Mourn shook his head. "I know Tsah. He will recommend Night-mare remain here, as she is entirely undead with no animal instincts left. They will not tolerate her any closer to their lair than this. The Ma'ab skeletons, too, they must stay. I am not sure about the Roh'ghast. Soul Drinker should not be seen at all, and no Wilder will come near that mare. Gavin will also know if she is approached, correct?"

Gavin looked up from where he reorganized the pack knocked over from Tsah's scuffle with his flying mount. He nodded, the firelight throwing unnerving shadows across his face, making him look quite ghoulish. "I will. And I agree. I will even call up the skeletons themselves for added security and early warning."

I pursed my lips, looking out into the dark. "The main enemy looking for Soul Drinker is Cris-ri-phon."

Mourn smirked. "He's never found this place in the whole of his existence."

Jael cocked a brow. "Oh? How do you know? And how is that even possible?"

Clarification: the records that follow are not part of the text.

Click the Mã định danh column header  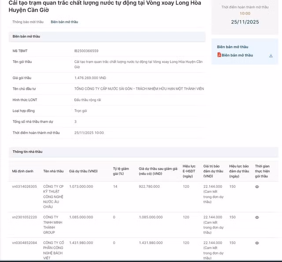pyautogui.click(x=22, y=171)
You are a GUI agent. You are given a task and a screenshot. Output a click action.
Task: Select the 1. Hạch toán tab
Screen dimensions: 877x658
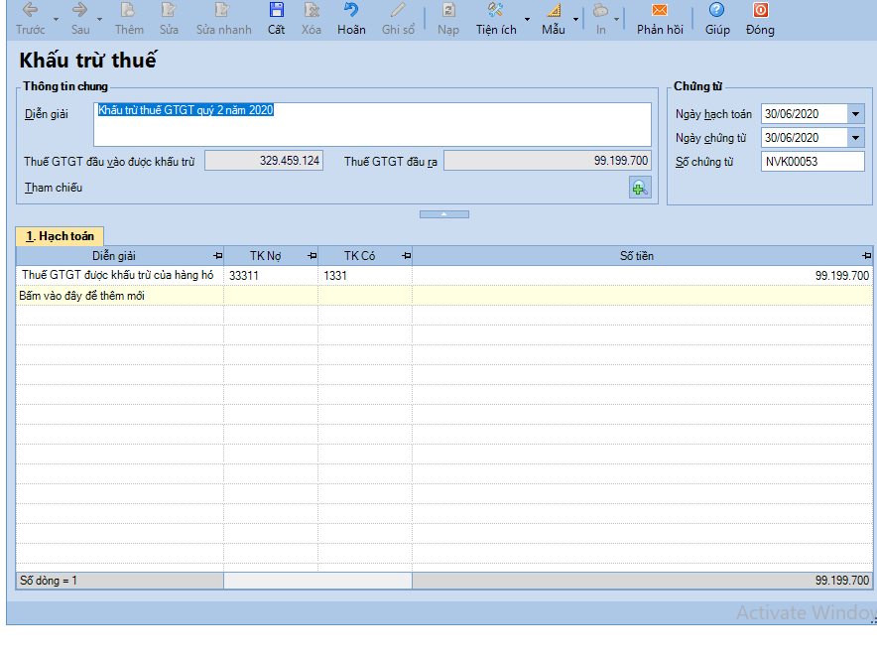pyautogui.click(x=60, y=236)
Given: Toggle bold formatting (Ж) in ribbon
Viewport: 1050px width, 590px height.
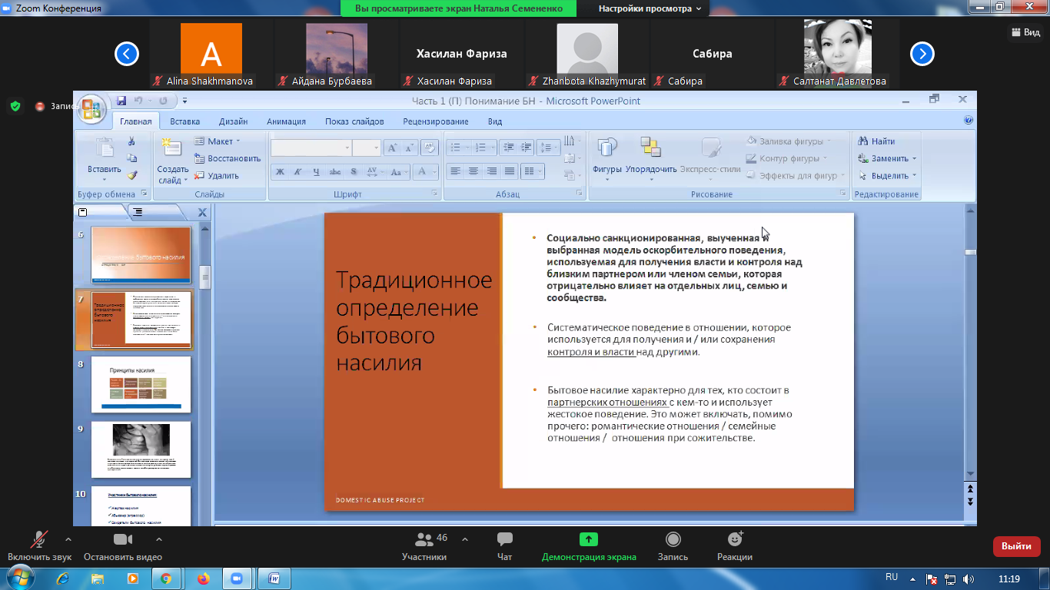Looking at the screenshot, I should click(x=280, y=172).
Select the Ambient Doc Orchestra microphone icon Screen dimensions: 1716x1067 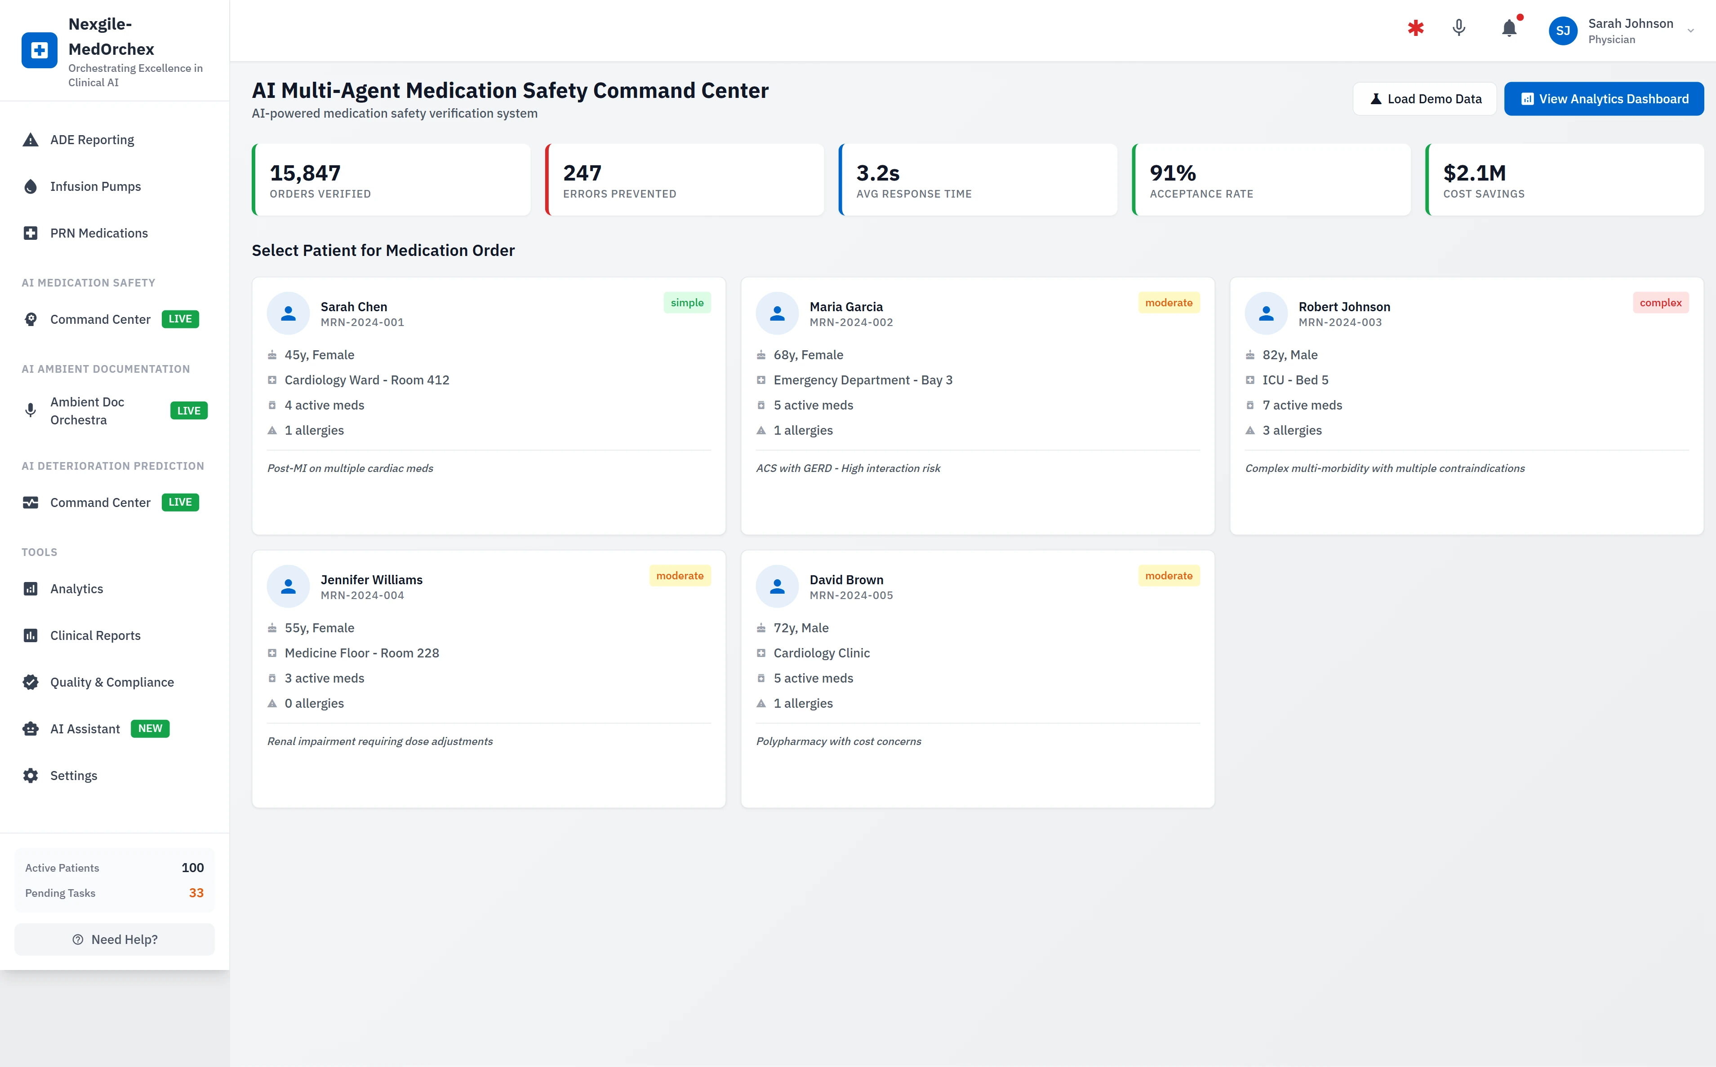pos(30,410)
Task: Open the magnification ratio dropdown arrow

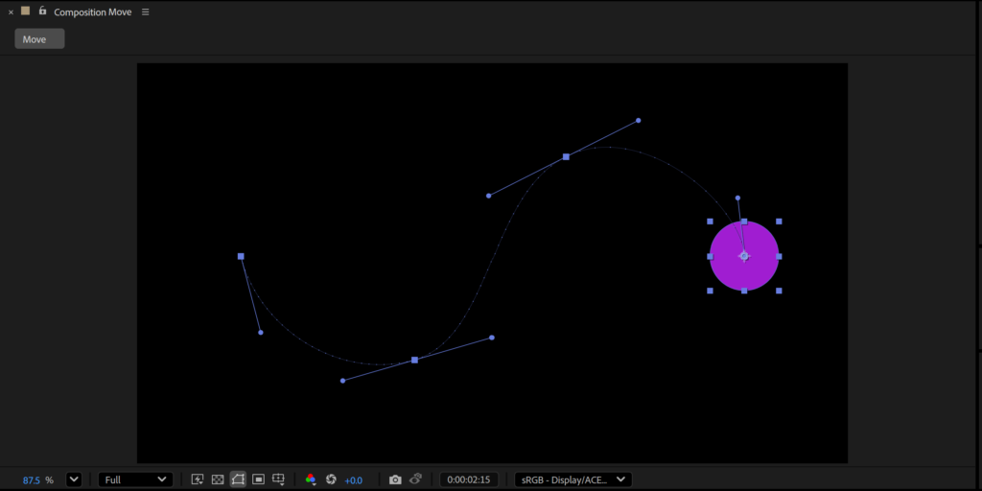Action: click(74, 479)
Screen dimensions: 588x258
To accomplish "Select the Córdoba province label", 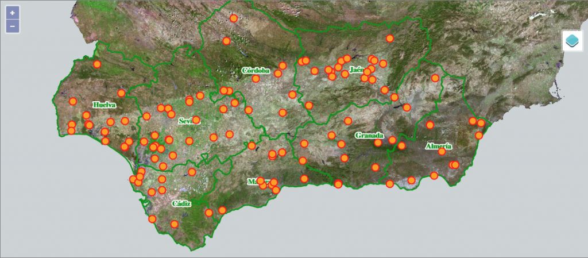I will point(256,71).
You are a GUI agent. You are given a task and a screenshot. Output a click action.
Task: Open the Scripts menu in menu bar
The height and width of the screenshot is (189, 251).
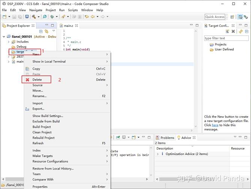(73, 10)
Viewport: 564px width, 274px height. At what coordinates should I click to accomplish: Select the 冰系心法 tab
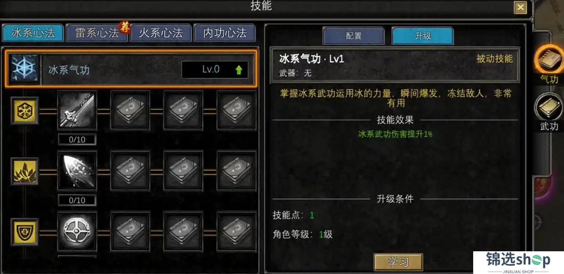pos(33,33)
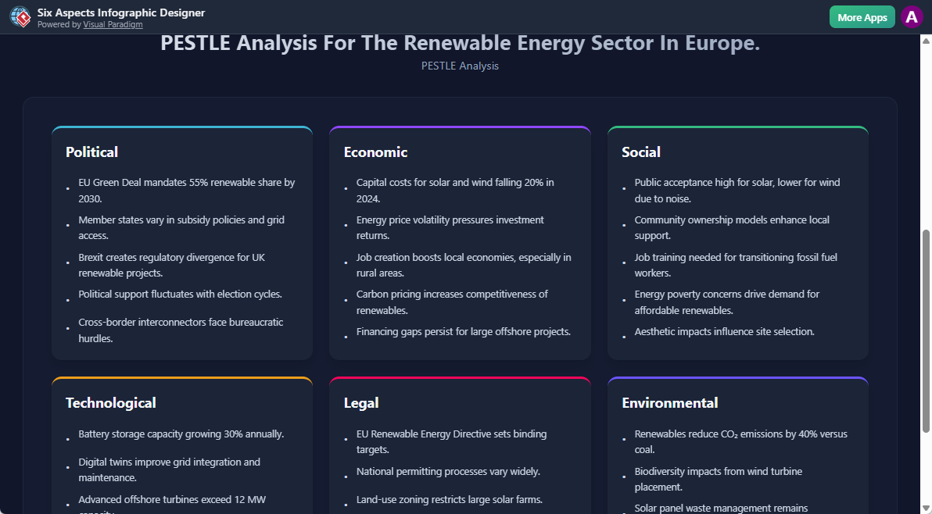Click the Legal card heading

[x=361, y=402]

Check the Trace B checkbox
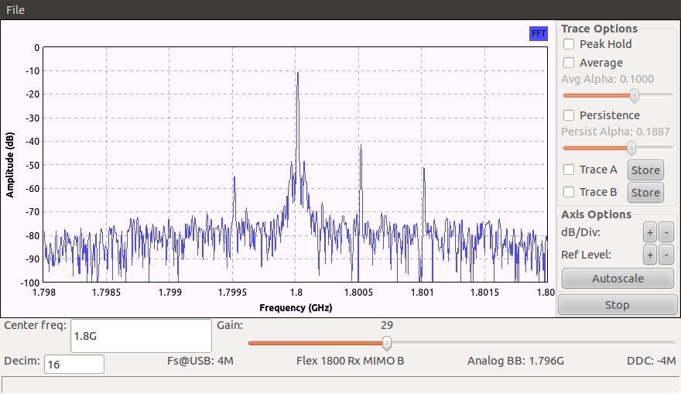pyautogui.click(x=569, y=192)
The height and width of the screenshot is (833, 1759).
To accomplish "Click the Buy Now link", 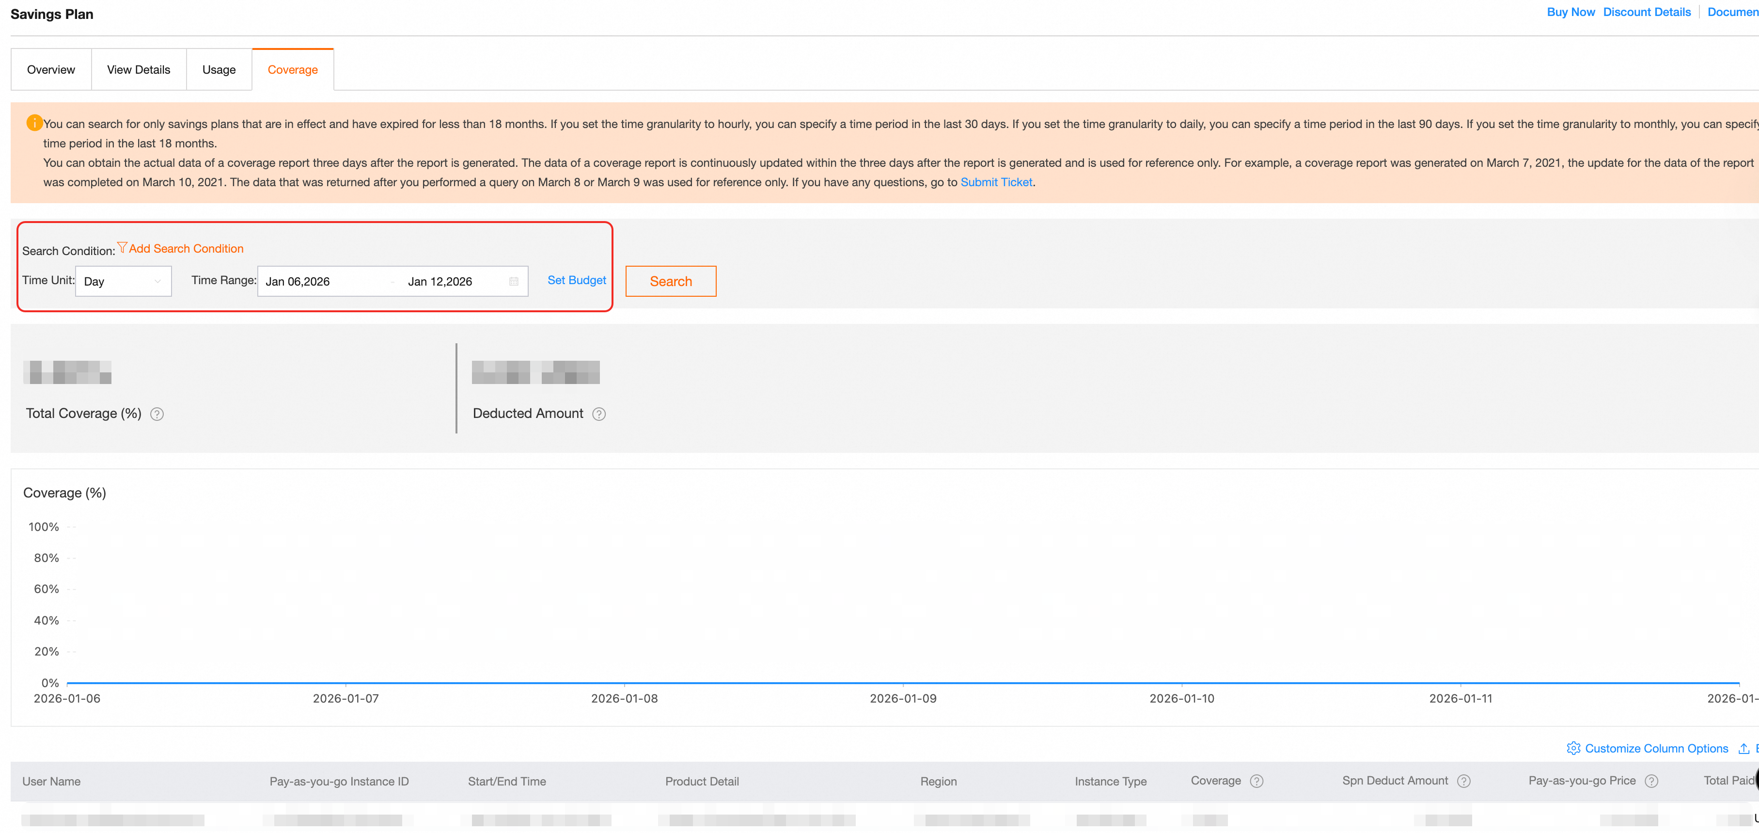I will coord(1570,12).
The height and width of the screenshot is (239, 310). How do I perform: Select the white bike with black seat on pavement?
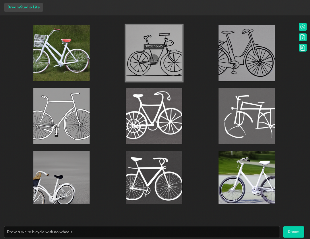61,177
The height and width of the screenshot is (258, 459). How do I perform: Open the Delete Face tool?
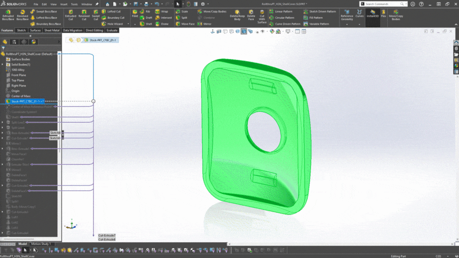pyautogui.click(x=251, y=14)
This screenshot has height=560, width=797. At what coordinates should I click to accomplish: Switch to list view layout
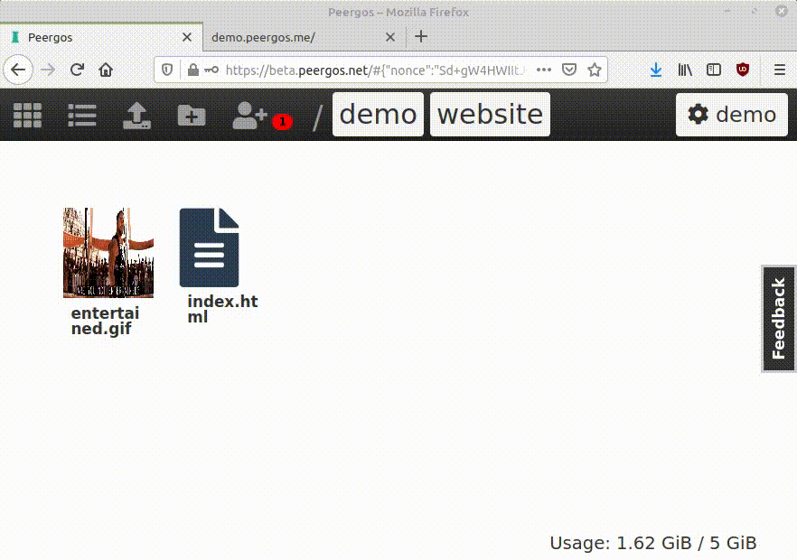point(82,115)
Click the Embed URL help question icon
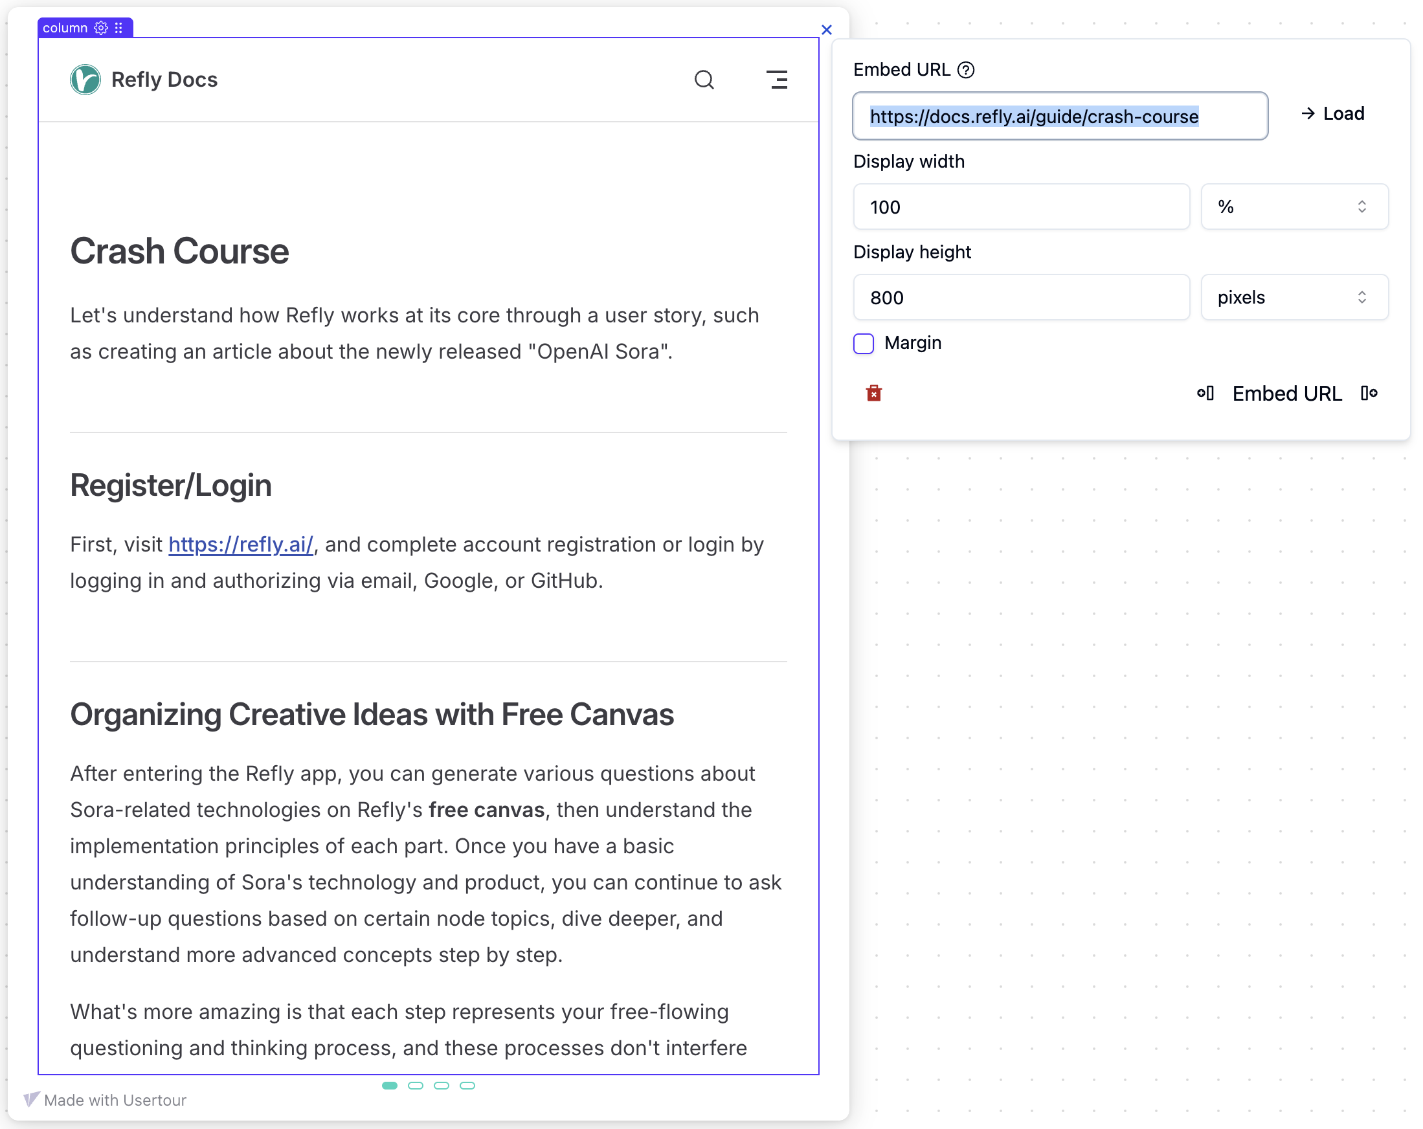This screenshot has width=1423, height=1129. 966,70

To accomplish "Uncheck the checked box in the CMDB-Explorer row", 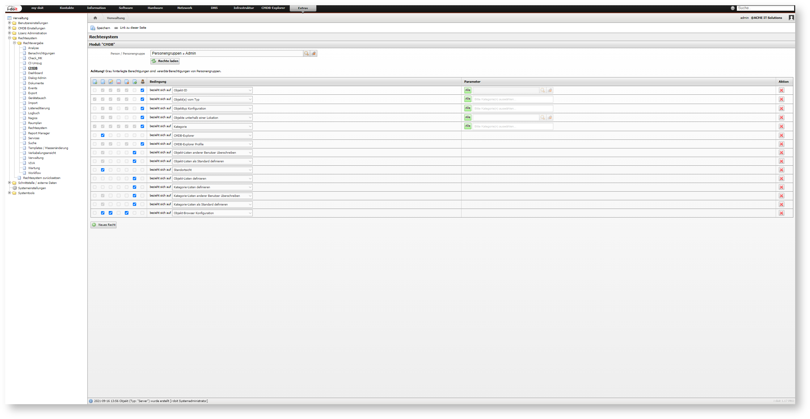I will [103, 135].
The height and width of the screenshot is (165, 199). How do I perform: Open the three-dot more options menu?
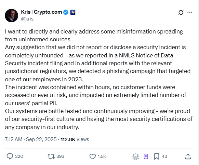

"The Wilder have strong magic and stronger motivation to stay hidden from him in particular, and the Archmage is not as omnipotent as he'd like to claim. This is even greater reason for you not to bring the relic into their home."

Frowning, I asked, "Why?"

"You will see."

*Argh!*

I insisted the half-Dragon—with the big hands and claws and plenty of muscle—dig the hole for me, and he did not argue. Rather than touch the dagger again and give away my intent, I kicked the whole of my tool belt—Red Sister daggers, poisons and powders, crossbow pistol, bolts, the abortion vial along with the wellness pellets, all of it along with Soul Drinker— into the shallow, dry pit. Mourn nodded in thanks as he started filling it back in.

"Not taking any weapons at all?" Jael asked incredulously. "You can, you know. Mourn is armed to the teeth!"